The book ends with a discussion of the myth of Sisyphus, who, according to the Greek myth, was punished for all eternity to roll a rock up a mountain only to have it roll back down to the bottom when he reaches the top. Camus claims that Sisyphus is the ideal absurd hero and that his punishment is representative of the human condition: Sisyphus must struggle perpetually and without hope of success. So long as he accepts that there is nothing more to life than this absurd struggle, then he can find happiness in it, says Camus.

Camus is interested in Sisyphus’ thoughts when marching down the mountain, to start anew. After the stone falls back down the mountain Camus states that “It is during that return, that pause, that Sisyphus interests me. A face that toils so close to stones is already stone itself! I see that man going back down with a heavy yet measured step toward the torment of which he will never know the end.” This is the truly tragic moment, when the hero becomes conscious of his wretched condition.
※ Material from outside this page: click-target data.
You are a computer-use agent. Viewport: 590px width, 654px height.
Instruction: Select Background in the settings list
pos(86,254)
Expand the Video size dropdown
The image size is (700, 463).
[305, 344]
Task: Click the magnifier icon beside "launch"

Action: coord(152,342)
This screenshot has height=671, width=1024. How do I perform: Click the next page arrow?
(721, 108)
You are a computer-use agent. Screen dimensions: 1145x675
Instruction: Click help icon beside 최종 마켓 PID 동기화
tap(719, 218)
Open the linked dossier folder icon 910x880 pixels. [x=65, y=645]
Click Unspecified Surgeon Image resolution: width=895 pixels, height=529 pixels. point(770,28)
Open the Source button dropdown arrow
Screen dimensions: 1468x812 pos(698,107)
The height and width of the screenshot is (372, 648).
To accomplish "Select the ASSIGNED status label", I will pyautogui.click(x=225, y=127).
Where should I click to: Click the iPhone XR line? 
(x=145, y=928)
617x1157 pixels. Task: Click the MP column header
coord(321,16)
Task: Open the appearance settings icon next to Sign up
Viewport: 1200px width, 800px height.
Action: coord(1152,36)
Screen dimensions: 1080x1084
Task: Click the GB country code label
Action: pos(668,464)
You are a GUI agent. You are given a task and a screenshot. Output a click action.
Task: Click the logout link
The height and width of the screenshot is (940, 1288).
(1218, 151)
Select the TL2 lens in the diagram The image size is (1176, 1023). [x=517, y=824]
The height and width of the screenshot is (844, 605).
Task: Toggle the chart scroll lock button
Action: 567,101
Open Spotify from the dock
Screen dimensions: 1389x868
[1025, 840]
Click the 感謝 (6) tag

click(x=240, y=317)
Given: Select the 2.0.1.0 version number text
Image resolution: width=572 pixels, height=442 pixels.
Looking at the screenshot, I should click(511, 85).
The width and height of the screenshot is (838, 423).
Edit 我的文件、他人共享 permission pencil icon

He does not have hope, but “there is no fate that cannot be surmounted by scorn.” Acknowledging the truth will conquer it; Sisyphus, just like the absurd man, keeps pushing. Camus claims that when Sisyphus acknowledges the futility of his task and the certainty of his fate, he is freed to realize the absurdity of his situation and to reach a state of contented acceptance. Camus concludes that “all is well,” indeed, that “one must imagine Sisyphus happy.”

Works Cited

  • Stumpf, Samuel Enoch. (2008). From Socrates to Sartre. New York: McGraw Hill Publishing.
  • Palmer, Donald. (2006). Looking at Philosophy: The unbearable heaviness of philosophy made ligther, 4th Edition. New York: McGraw Hill Higher Education.
  • Ramos, Christine Camela. (2004). Introduction to Philosophy. Manila: Rex Bookstore.
  • Gaarder, Jostein. (2004). Sophie’s World. Great Britain: Phoenix House.